Understanding the cut in gmx clustsize

GROMACS version: 2018
GROMACS modification: No
Welcome to a new world!

I am trying to use the gmx clustsize tool but can’t get around the basis for selecting the best largest distance (nm) to be considered in a cluster. I have command that looks as follows:

gmx_mpi clustsize -f …/polymer.nojump.mol.xtc -n polymer.ndx -s polymer.tpr -mol yes -cut 0.35 -pbc yes

I read on a page (https://www.researchgate.net/post/how_can_I_measure_the_cluster_size_between_center_of_mass) that one must measure the average size of your molecules before putting “-cut” value in your computation. Kindly advise on the procedure to select the best -cut value. Thank you!

Hi Teslim,
Welcome as well!

Maybe it by looking into how the clustering works in this case:

First, all atoms or molecules (depending on -mol) are assigned their own cluster, then all clusters are compared against all other clusters and if any two atoms in the two different clusters are closer than the -cut distance, they will be merged.

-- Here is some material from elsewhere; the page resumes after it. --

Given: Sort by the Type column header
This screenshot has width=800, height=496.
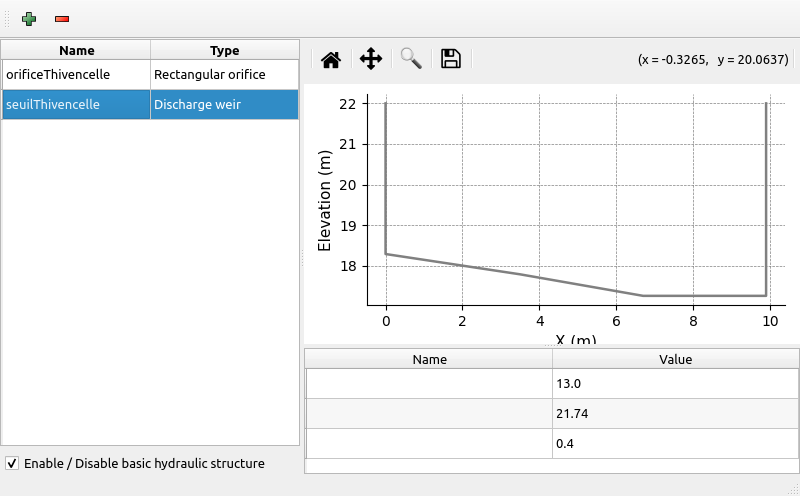Looking at the screenshot, I should point(224,50).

In this way, the input you should choose for this option depends on what you want to define as a cluster. It is reasonable to choose -cut to be roughly your molecule size, because an analysis with this setting will most closely reflect your intuitive understanding of what a cluster should be.

If -cut is very small, you will see as many clusters as molecules, because they will never get merged.

If -cut is much larger than the molecule size, you will see molecules that are more than a molecule size apart in the same cluster; which most of us intuitively will translate as them being too far apart.

1 Like

Thank you very much for the detailed response. Based on your reply, it is better to set the -cut to be roughly same as the molecule size. I am short of approach on how to determine the size of the molecule. Kindly help accordingly.

PS: In the preliminary phase of my analysis, I have calculated the end-to-end distance between the polymer backbone. Will that suffice as the molecule size?

Hi Teslim,

The end-to-end distance should be just fine.

Another strategy would be to run the algorithm a couple of times with different -cut settings to see how they affect your results.

Big thanks. The available end-to-end value was calculated using only one polymer chain (Nmol - 1). But the system that i wish to implement clustsize on has more than one polymer chain (Nmol ranges between 7 and 20). Will the end-to-end distance (avg values) calculated from the one polymer chain be okay to use as the cut?

Yes, that should be a good value. I suggest, if you can, visualize the clusters - you will literally see if the value you set makes sense.

Thank you very much